The Fed is also responsible for fighting inflation, but has expressed little concern about that so far this year. Though the CPI data were unexpectedly strong Wednesday, the government said last week that wholesale prices fell in June.
"We would really have to see some more persistent kinds of problems" before sounding alarms about inflation, Robert Brusca, chief economist with Ecobest Consulting, told CNNfn's Before Hours program. "The headline numbers are not that ill-behaved that we would be concerned about it at this point."
In Wednesday's report, the government said consumer energy prices fell 0.9 percent in June, though they still were up 11.8 percent for the year.
The cost of electricity jumped 3.8 percent in June, the largest increase on record. But natural gas prices fell 5.6 percent, the largest decline on record.

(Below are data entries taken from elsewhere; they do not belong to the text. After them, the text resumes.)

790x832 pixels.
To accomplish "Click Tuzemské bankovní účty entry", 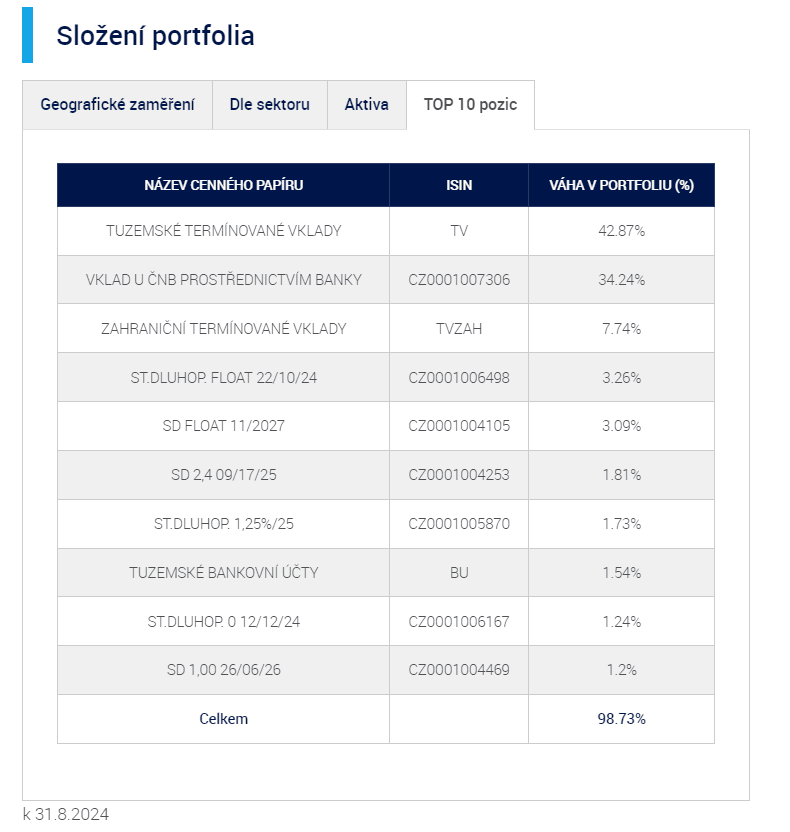I will [223, 573].
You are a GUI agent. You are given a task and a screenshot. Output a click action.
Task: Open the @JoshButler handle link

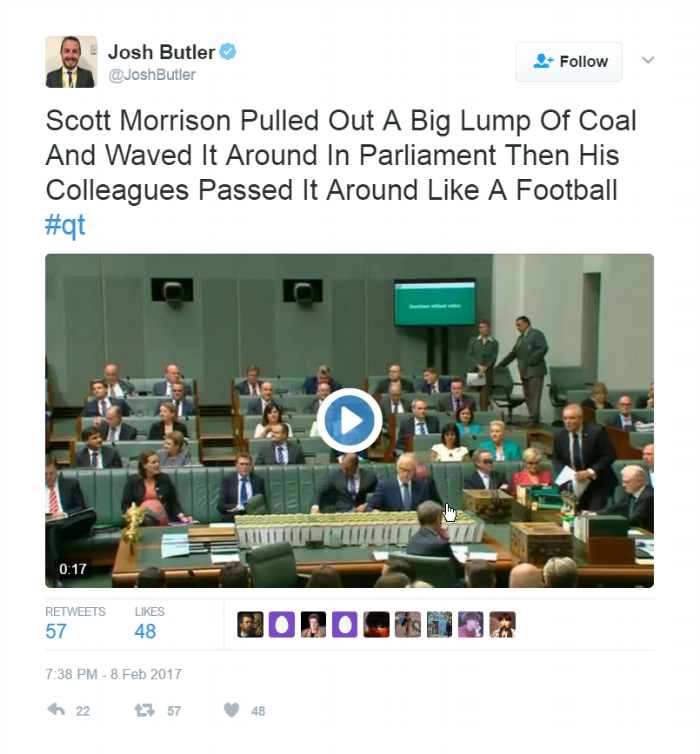152,75
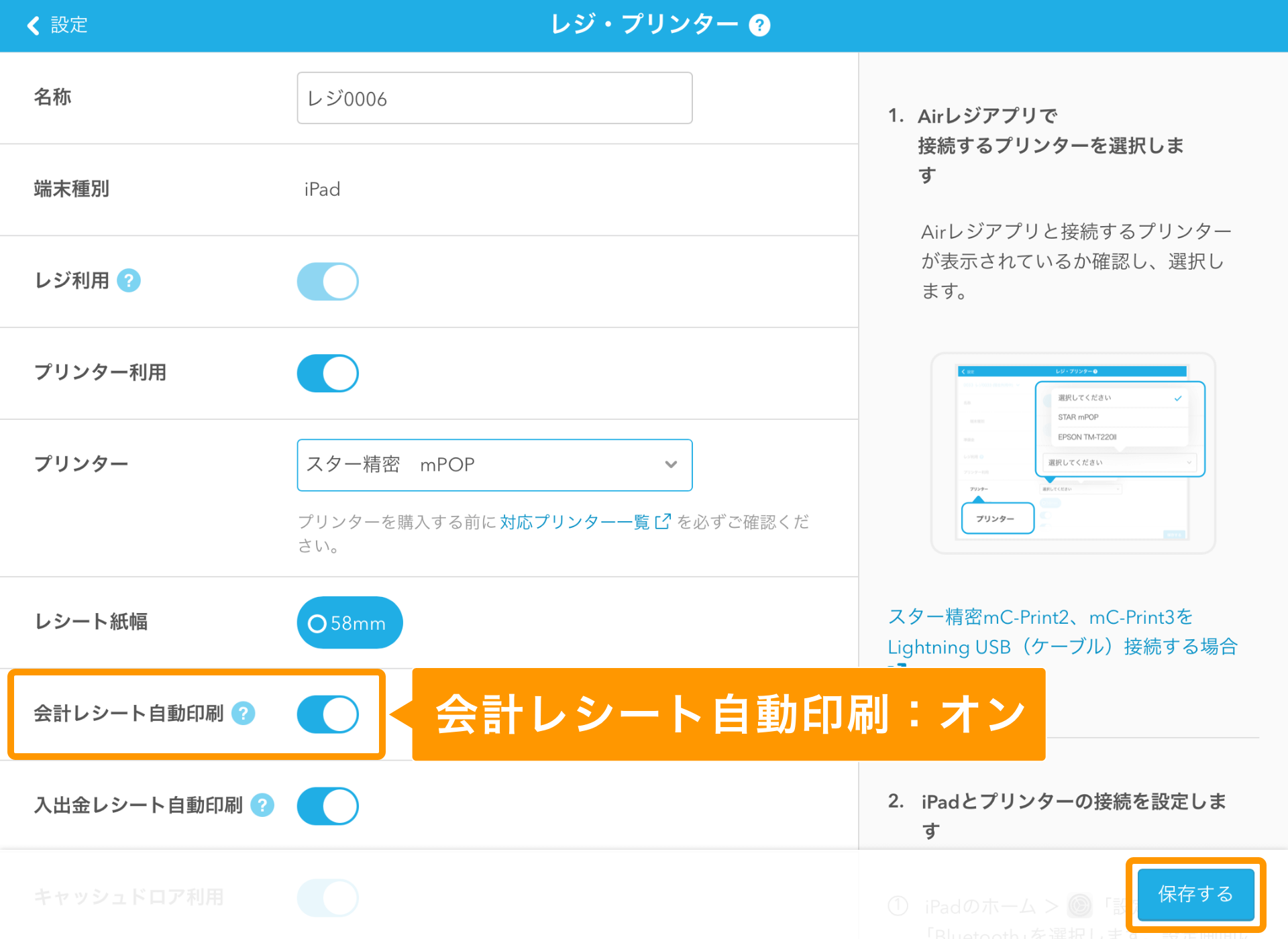Open help for レジ・プリンター title

point(760,25)
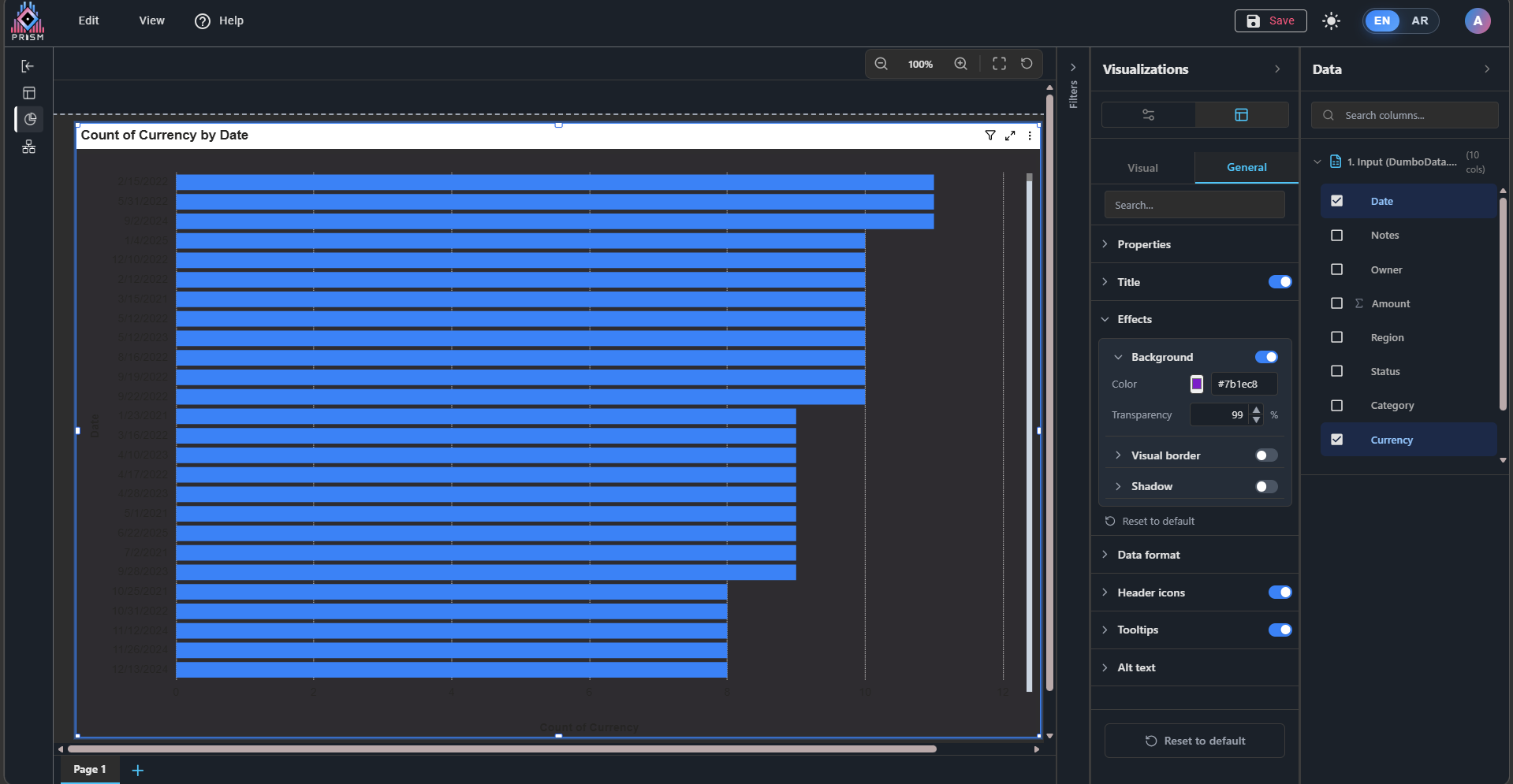Expand the Data format section
1513x784 pixels.
(x=1148, y=555)
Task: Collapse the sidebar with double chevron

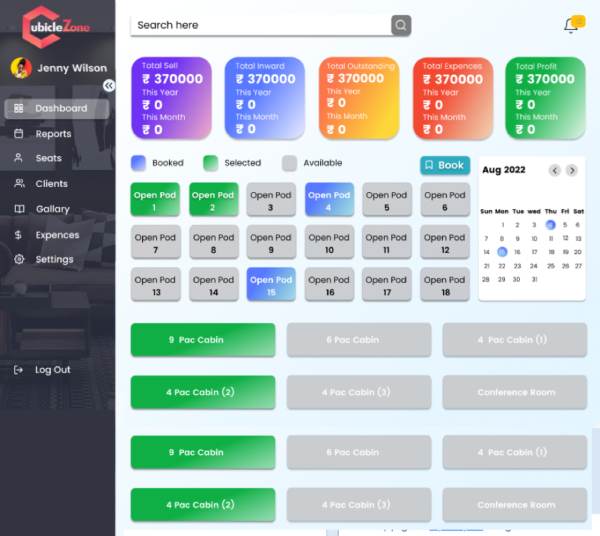Action: (109, 86)
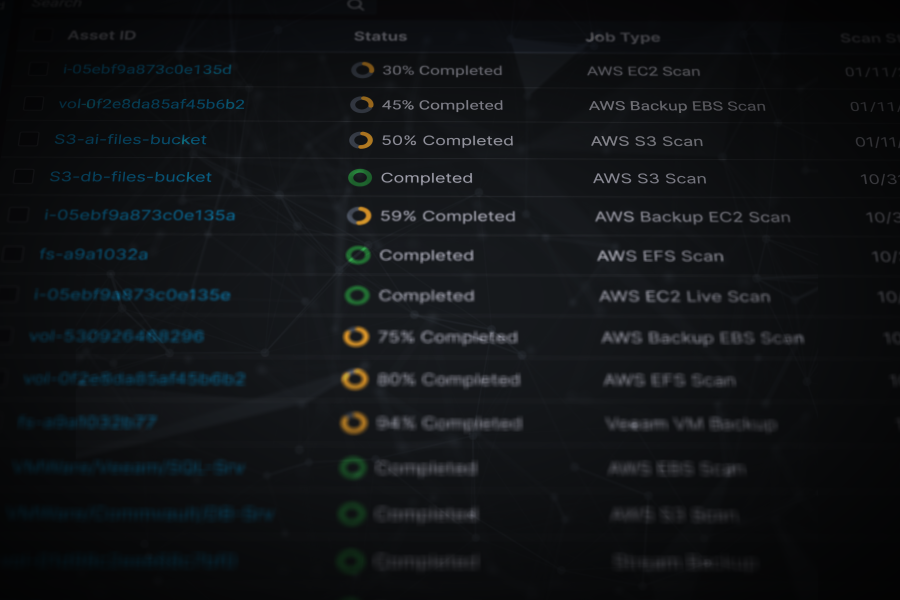Viewport: 900px width, 600px height.
Task: Click the 30% Completed progress ring icon
Action: coord(363,70)
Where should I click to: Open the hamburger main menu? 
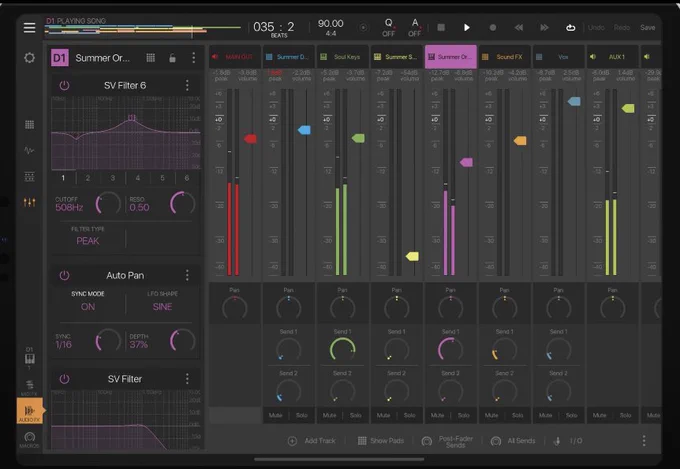pos(29,27)
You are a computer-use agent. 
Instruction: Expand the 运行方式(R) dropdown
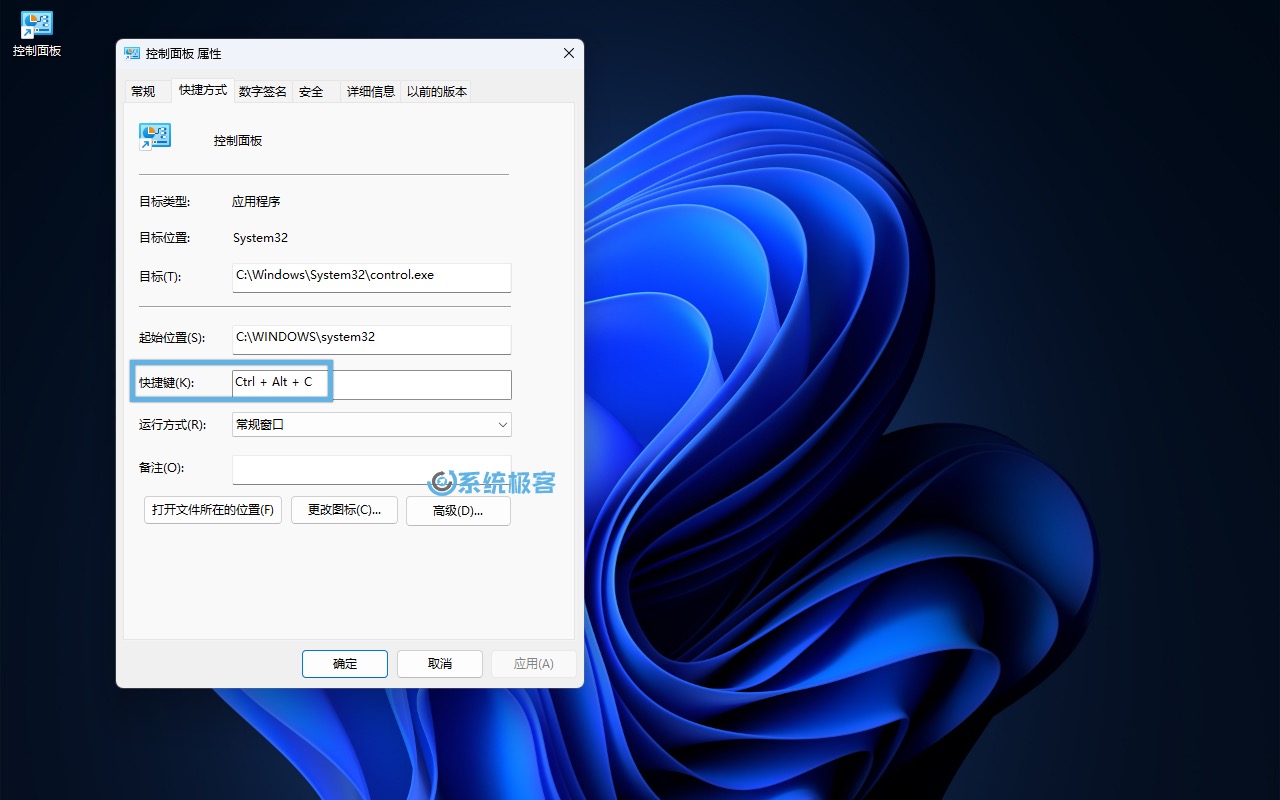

The cost of gasoline fell 2.6 percent, the best showing since March's 3.8-percent drop.
Fed cuts GDP outlook
Emphasizing its worries about continued economic weakness, Fed policy-makers Wednesday cut their forecast for economic growth in 2001, as measured by Gross Domestic Product (GDP).
The Fed cut its forecast for 2001 economic growth to a range between 1 and 2 percent, from its earlier estimate of between 2 and 2.75 percent.
The Fed predicted the economy would rebound to a stronger rate of growth in the range of 3 to 3.5 percent in 2002.